9. It was contended by Ch. Muhammad Afzal, the learned counsel for the Income-tax Department, that in the appeal filed by the appellant company before the High Court there was no averment that all the Directors of the company or, for that matter, the company were ignorant about the adverse decision of the Income-tax Appellate Tribunal, dated 26th February, 1995 till appeal was filed in the High Court on 24th June, 1998. The intervening period comes to more than three years. We have gone through the memorandum of appeal filed before the High Court and find that the submission made by Ch. Muhammad Afzal is correct. There is no averment in the memorandum that the decision of the Tribunal was not in the knowledge of the Directors of the company., Consequently there was no affidavit on this point. As already stated, on behalf of the company the plea taken in the memorandum of appeal was that the appeal was within time because decision of the Tribunal was not communicated to the appellant as required under section 135(8).

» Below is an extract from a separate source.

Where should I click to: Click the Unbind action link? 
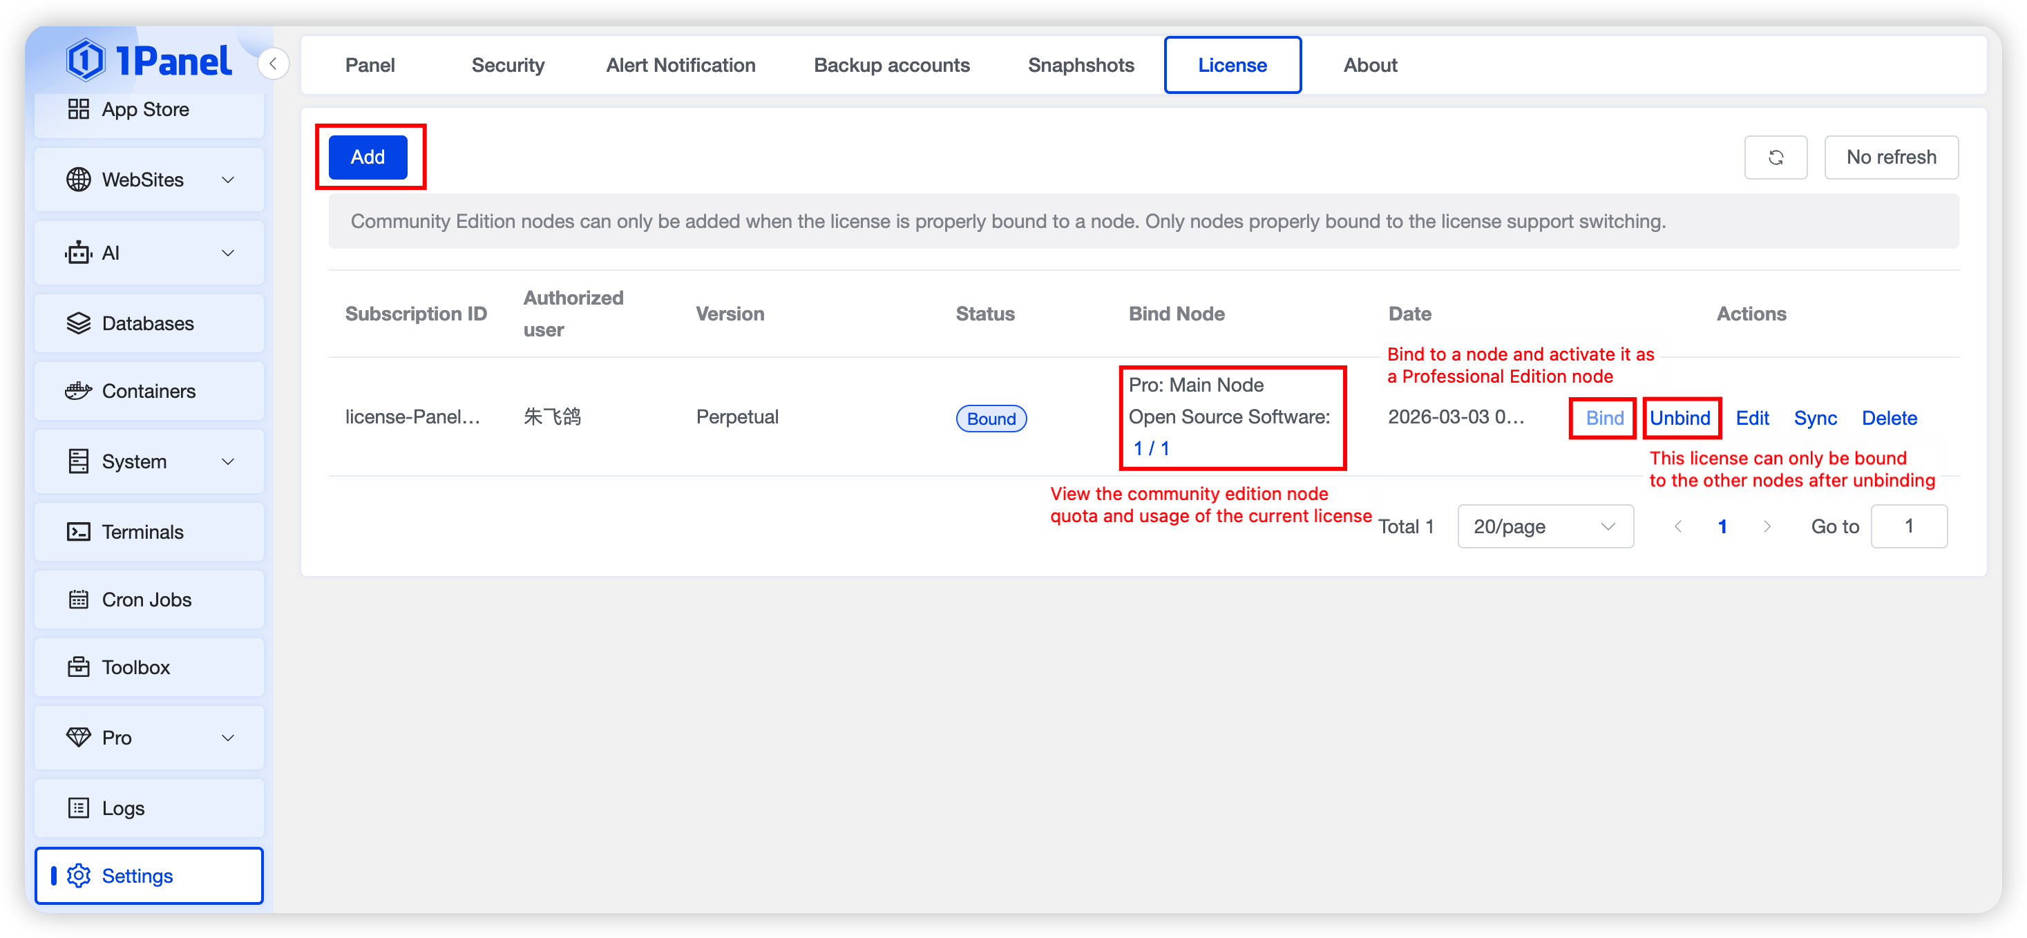click(1679, 418)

10. It may be mentioned that the learned counsel for respondent Ch Muhammad Afzal, raised a preliminary objection about the maintainability of the certificated appeal on the ground that the certificate issued by the High Court that it was a fit case for appeal to the Supreme Court was defective for the following three reasons:---
(i) no notice was given to the respondents before issuing the certificate as is required under Order 45 rule 3(2) of the Civil Procedure Code which has been made applicable to appeal before the Supreme Court under section 137 of the Income Tax Ordinance;
(ii)no law point was involved;
(iii)the reason recorded by the High Court that limitation was a mixed question of law was not a ground in the eye of law."
We are not adverting to this objection in view of the finding that appeal before the High Court was clearly barred by time.
For the foregoing reasons both the appeals are dismissed.
H.B.T./M.A.K./226/SC(AJK) Appeals dismissed.